> [Saved entries]:

****************************************

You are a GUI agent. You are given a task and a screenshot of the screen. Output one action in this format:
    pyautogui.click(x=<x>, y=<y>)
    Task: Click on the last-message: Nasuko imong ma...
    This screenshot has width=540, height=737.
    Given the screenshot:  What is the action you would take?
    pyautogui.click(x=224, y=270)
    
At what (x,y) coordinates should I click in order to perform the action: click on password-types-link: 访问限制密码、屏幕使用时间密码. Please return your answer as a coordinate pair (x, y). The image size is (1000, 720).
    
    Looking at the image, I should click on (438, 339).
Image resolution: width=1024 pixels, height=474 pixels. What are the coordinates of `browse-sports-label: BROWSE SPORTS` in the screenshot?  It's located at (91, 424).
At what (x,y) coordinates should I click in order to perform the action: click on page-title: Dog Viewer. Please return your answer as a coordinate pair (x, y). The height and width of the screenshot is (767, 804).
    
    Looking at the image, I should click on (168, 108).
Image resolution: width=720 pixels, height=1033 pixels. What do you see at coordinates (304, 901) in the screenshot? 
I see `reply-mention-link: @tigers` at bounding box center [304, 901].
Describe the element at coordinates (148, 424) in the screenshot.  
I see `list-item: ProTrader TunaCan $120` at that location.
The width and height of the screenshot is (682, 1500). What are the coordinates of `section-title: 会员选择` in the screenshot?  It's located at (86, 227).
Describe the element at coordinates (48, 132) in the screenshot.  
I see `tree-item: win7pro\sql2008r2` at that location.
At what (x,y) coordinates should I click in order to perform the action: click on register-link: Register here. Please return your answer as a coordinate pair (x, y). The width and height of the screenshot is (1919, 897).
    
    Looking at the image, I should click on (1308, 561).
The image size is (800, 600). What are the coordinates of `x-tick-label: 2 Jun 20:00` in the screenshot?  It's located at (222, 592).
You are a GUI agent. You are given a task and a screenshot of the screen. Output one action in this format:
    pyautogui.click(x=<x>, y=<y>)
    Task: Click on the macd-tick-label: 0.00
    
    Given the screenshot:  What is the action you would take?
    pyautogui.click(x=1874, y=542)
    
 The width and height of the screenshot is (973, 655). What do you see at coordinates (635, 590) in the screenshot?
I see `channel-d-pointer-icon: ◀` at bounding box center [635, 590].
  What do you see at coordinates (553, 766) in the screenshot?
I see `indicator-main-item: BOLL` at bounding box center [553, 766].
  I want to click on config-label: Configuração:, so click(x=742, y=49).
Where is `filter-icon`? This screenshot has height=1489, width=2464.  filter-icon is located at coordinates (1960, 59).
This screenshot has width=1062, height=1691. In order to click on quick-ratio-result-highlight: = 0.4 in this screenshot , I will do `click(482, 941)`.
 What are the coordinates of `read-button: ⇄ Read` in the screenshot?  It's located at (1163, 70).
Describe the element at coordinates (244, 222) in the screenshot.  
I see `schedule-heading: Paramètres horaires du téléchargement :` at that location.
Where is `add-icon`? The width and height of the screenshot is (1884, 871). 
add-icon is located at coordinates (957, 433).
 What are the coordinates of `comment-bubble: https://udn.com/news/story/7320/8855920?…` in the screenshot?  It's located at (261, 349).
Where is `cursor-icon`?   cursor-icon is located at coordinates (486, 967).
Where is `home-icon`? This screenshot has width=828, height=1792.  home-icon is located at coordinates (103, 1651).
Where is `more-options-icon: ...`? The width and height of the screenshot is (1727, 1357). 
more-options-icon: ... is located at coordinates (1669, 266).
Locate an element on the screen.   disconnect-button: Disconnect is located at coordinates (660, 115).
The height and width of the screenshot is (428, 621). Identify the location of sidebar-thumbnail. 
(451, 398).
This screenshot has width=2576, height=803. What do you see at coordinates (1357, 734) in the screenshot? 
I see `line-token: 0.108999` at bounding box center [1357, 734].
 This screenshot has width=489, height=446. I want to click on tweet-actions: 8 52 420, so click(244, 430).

****************************************

> [EXERCISE GOAL]: Report, in full, every line of the rows above that contains the string "more".

> [SOLVED EXERCISE]:
Where is `more-options-icon: ...`? The width and height of the screenshot is (1727, 1357). 
more-options-icon: ... is located at coordinates (1669, 266).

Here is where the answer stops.